(This series began here.)
I held back Part 5 of this series because the Hugo nomination finalists were announced yesterday, and I wanted to see whether the Sad Puppies (and a separate but related slate, Rabid Puppies) would make their mark on the ballot. The answer is, egad: What a broom does.
But I’ll get back to that.
First I wanted to mention a little pushback on a different subtopic of the series: The Human Wave. A guy I’ve known (if vaguely) for a long time backchanelled me a short note, the gist of which was this: “So you want to destroy literary SF.”
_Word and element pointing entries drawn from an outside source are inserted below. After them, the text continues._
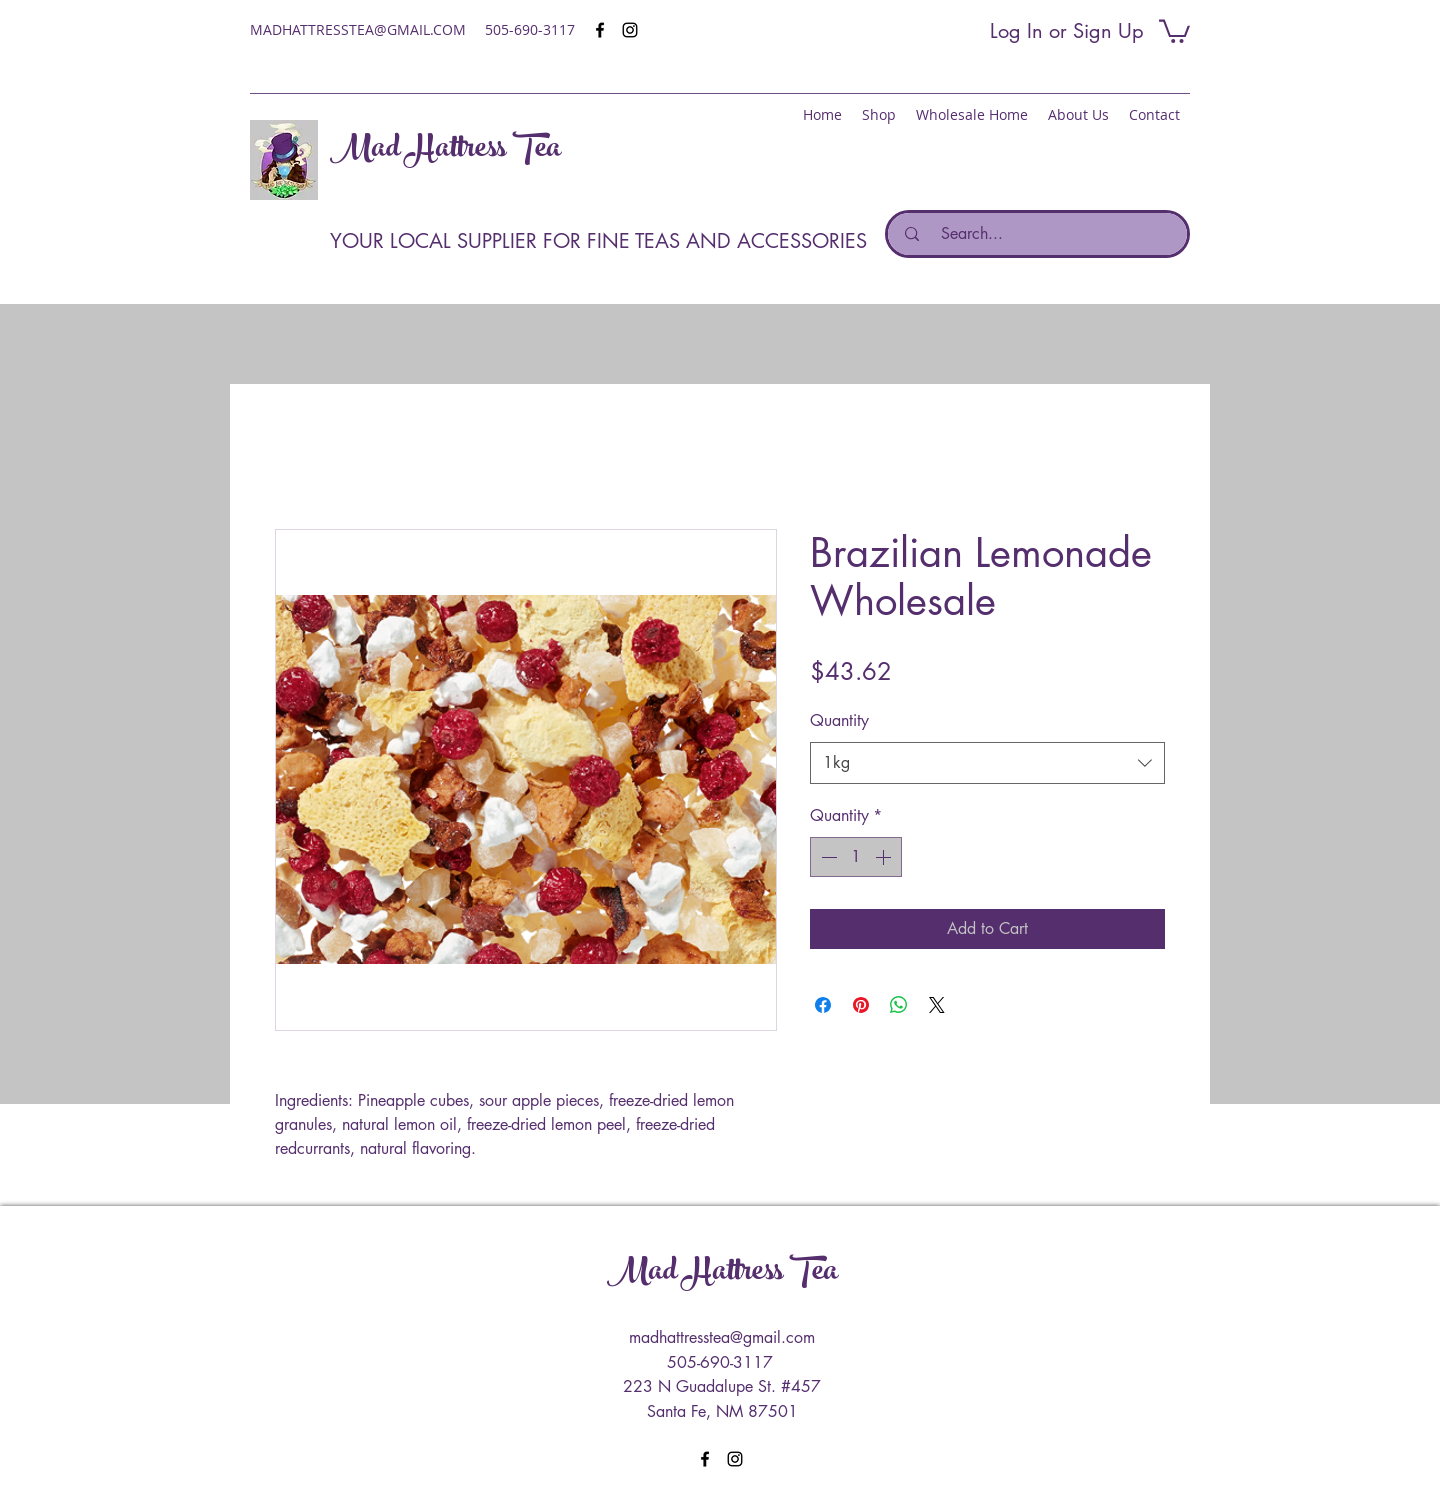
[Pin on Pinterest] (861, 1005)
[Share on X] (937, 1005)
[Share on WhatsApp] (899, 1005)
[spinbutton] (856, 857)
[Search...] (1043, 234)
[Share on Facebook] (823, 1005)
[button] (1174, 30)
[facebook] (600, 30)
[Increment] (885, 857)
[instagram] (630, 30)
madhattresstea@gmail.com (722, 1337)
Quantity (839, 720)
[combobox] (987, 763)
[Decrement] (827, 857)
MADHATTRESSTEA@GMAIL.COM (358, 29)
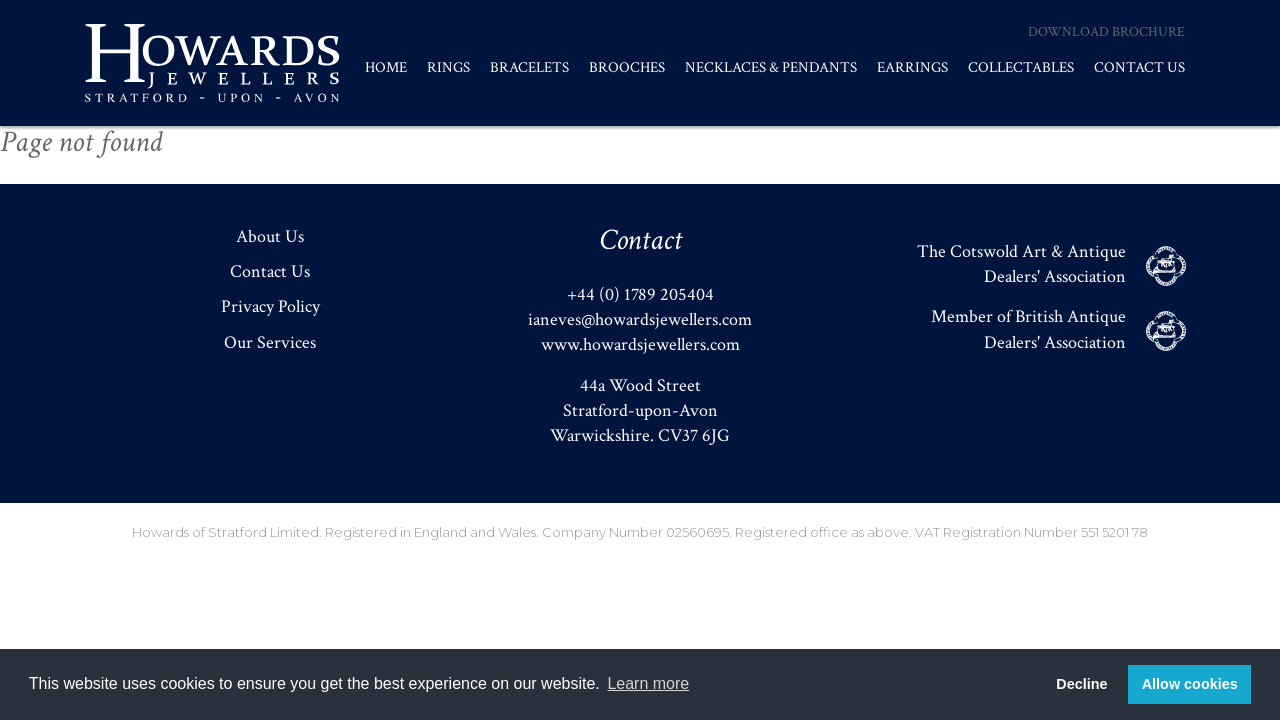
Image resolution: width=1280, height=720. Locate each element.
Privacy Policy (270, 306)
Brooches (627, 67)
This is a familiar tactic in many brainless headbumps I’ve seen down the years: When somebody proposes that something you oppose should be permitted, you strike back by accusing them of wanting everything except what they propose to be forbidden. This tactic probably has a name, and a place of honor in some online Gallery Of Stupid Argument Tricks. I mention it simply to point out the general level at which much discussion of SFF issues these days operates.
I told him to go back and read the series again, quoting the significant bits.
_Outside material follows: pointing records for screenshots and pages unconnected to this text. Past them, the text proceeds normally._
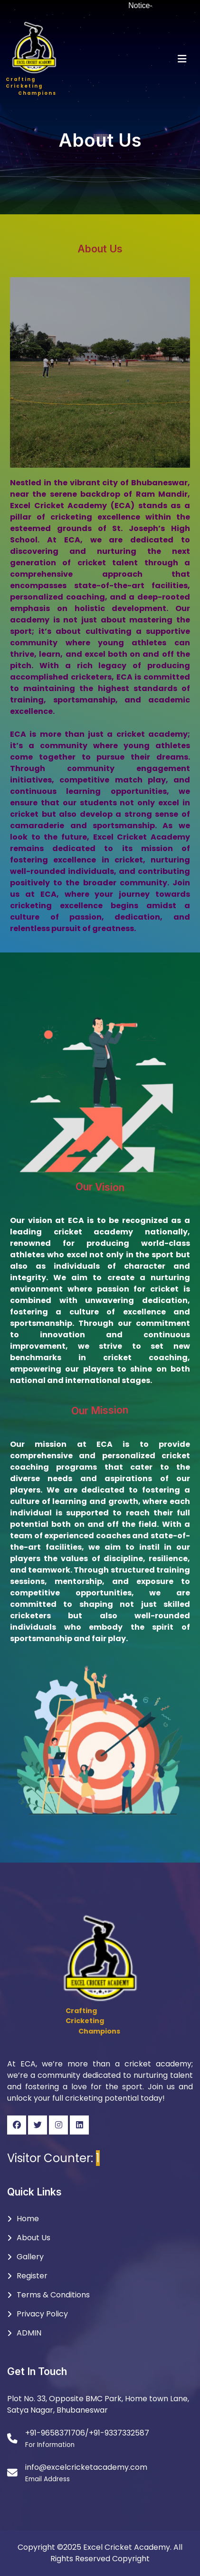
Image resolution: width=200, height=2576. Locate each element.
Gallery (30, 2256)
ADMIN (29, 2332)
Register (32, 2275)
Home (28, 2218)
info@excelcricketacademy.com (86, 2467)
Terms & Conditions (53, 2294)
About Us (33, 2237)
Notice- (147, 5)
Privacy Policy (42, 2313)
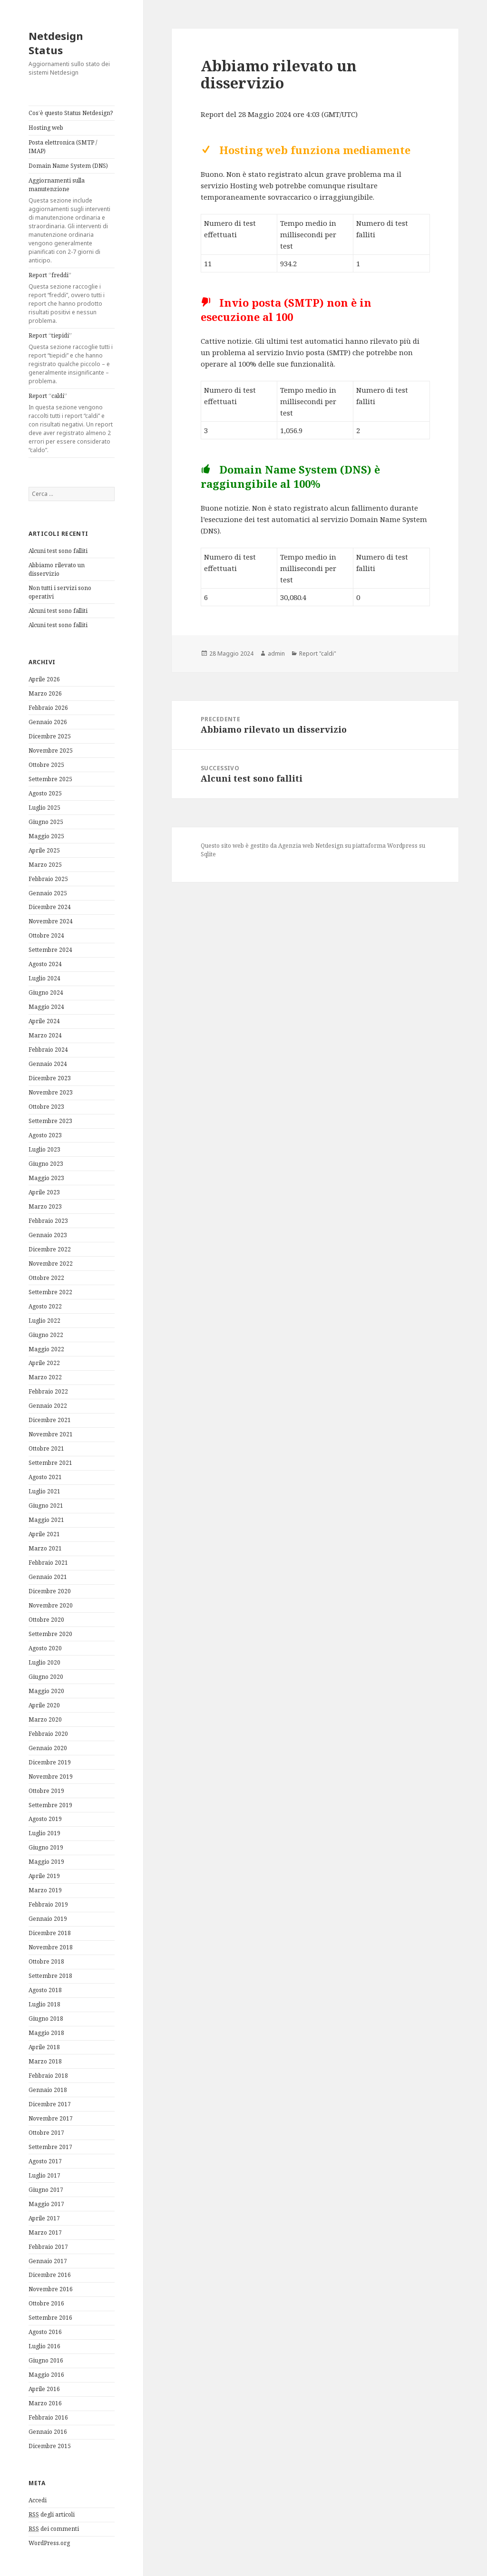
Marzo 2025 (45, 865)
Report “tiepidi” (72, 358)
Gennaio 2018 (48, 2090)
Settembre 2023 (50, 1121)
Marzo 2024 (45, 1035)
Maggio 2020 (46, 1691)
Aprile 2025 (44, 850)
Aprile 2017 (44, 2218)
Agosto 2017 (45, 2161)
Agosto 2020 (45, 1648)
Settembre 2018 (50, 1976)
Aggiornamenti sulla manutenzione (72, 220)
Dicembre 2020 (50, 1591)
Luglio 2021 (44, 1491)
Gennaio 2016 (48, 2432)
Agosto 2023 (45, 1135)
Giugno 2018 (46, 2018)
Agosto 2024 (45, 964)
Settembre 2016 (50, 2318)
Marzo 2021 (45, 1548)
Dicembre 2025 (50, 736)
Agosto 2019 (45, 1819)
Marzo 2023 (45, 1206)
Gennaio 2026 (48, 722)
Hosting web (46, 128)
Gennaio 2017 (48, 2261)
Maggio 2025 (46, 836)
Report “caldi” (72, 423)
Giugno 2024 (46, 992)
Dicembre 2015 (50, 2446)
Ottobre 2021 (46, 1448)
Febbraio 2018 (48, 2076)
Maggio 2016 (46, 2375)
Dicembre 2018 (50, 1933)
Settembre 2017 (50, 2147)
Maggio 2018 (46, 2033)
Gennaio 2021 (48, 1577)
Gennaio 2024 (48, 1064)
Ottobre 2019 (46, 1791)
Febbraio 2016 (48, 2417)
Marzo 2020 (45, 1719)
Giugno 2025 (46, 822)
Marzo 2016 (45, 2403)
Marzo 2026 (45, 693)
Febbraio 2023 (48, 1221)
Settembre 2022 (50, 1292)
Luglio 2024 (44, 978)
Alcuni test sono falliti (58, 551)
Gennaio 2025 (48, 893)
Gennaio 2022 (48, 1406)
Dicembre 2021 (50, 1420)
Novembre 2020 (51, 1605)
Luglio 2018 (44, 2004)
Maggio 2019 (46, 1862)
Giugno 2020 (46, 1677)
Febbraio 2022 (48, 1391)
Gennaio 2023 (48, 1235)
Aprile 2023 (44, 1192)
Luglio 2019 (44, 1833)
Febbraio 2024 (48, 1050)
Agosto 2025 (45, 793)
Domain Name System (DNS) (68, 166)
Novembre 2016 (51, 2289)
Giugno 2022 (46, 1335)
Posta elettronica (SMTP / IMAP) (63, 146)
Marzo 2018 (45, 2061)
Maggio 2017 (46, 2204)
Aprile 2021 (44, 1534)
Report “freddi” (72, 298)
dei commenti (54, 2529)
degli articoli (52, 2514)
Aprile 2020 (44, 1705)
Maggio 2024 (46, 1007)
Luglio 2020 (44, 1662)
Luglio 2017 (44, 2175)
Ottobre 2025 (46, 765)
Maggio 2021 (46, 1520)
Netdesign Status (56, 43)
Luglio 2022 (44, 1321)
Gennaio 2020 (48, 1748)
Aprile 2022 (44, 1363)
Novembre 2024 (51, 921)
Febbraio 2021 (48, 1563)
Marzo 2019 (45, 1890)
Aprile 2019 (44, 1876)
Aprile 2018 (44, 2047)
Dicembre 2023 (50, 1078)
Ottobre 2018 (46, 1961)
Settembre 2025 (50, 779)
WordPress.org (49, 2543)
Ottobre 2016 (46, 2303)
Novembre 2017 (51, 2118)
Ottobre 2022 (46, 1278)
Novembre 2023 (51, 1092)
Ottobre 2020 (46, 1620)
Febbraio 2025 (48, 879)
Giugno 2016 (46, 2360)
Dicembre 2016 (50, 2275)
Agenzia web (296, 846)
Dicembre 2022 (50, 1249)
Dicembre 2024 (50, 907)
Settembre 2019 (50, 1805)
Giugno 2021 (46, 1505)
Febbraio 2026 (48, 708)
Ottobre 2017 (46, 2133)
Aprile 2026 (44, 679)
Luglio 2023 (44, 1149)
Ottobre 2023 (46, 1107)
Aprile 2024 (44, 1021)
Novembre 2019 (51, 1776)
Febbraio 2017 (48, 2247)
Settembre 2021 (50, 1463)
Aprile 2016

I’ll say in summary what I said here: The Human Wave is about allowing things, not forbidding things. Yes, what the Human Wave stands against is mostly a certain brand of pessimistic literary fussiness. The solution, however, is to broaden the field. Do litfic if you want. But don’t claim that litfic is the best or only thing worth writing. If the Human Wave movement pushes literary SF out of the spotlight, that’s a choice made by the readers, not me. My take: We need a much, much bigger spotlight.
Now, to the Hugo nominations. The full list from Locus is here. I’ve been a little out of touch with recent SFF (for reasons laid out earlier in this series) and am not familiar with most of them. I got a little discouraged last year when I picked up Redshirts, which turned out to be the biggest piece of crap I’d read out of all Hugo novel winners. (I have not read every single one, obviously, so bigger stinkers than that may be still be lurking somewhere in the past.)
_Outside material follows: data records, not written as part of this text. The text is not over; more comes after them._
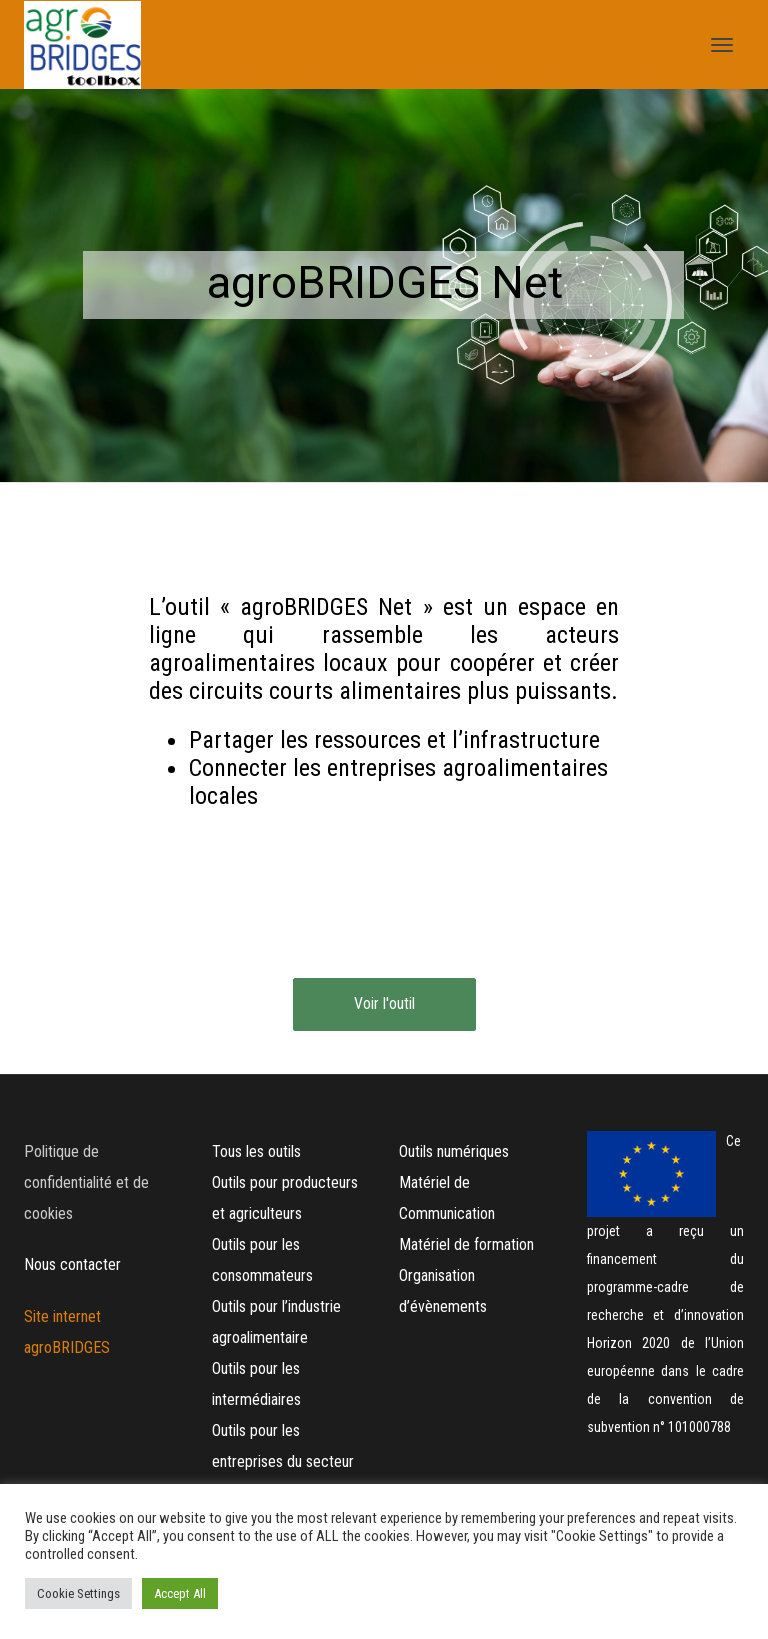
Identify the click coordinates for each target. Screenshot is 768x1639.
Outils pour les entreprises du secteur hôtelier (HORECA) (283, 1461)
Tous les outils (256, 1151)
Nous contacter (72, 1264)
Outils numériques (454, 1151)
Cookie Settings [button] (78, 1593)
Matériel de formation (466, 1244)
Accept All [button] (180, 1593)
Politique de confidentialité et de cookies (86, 1182)
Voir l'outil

The really, really big question on everyone’s minds today is whether the Puppies had any effect on the final ballot. Mike Glyer did an excellent summary on File 770, with more detailed analysis here. Two-digit takeaway: 71% of the finalists were on either Sad Puppies or Rabid Puppies, or both. Only 24 finalists were not on either slate. A record 2,122 valid nominations were submitted. John C. Wright picked up six slots, a new record for a single year. Some other notes:
- Brad Torgersen, coordinator of Sad Puppies 3, was very careful to keep everything legal and above-board. Even Patrick Nielsen-Hayden admitted that the Sad Puppies campaign had broken no rules.
- Sad Puppies concept creator Larry Correia withdrew his nomination for Best Novel, received for Monster Hunter Nemesis . He did not want anyone to be able to say that he proposed Sad Puppies just to win awards. He now has the moral high ground against any accusations of corruption that will invariably be thrown his way. Larry’s a class act, in spades.
- There will be a Sad Puppies 4, to be coordinated next year by Kate Paulk.
Heads are now exploding all over the Internet, which is the least surprising thing about the whole kerfuffle. Puppy haters are trying to figure out what changes might be made to the Hugo rules to make such a sweep impossible. The truth is that as long as you have supporting memberships who can vote, slatemakers will offer slates to their supporters. Eliminating supporting memberships would make Worldcon financially impossible. (I don’t see anybody complaining about the additional money that all those Puppy supporters added to Worldcon coffers.)
So: If you want to stop the Sad Puppies, you have to propose your own slates. (And have the followers to vote them, which is really the hard part.) Bored Beavers? Aggrieved Alligators? Mourning Meerkats? Go for it. The goal is to reduce monoculture, and broaden the spotlight. That’s ultimately what the Puppies thing is about. Let 2E20 slates bloom!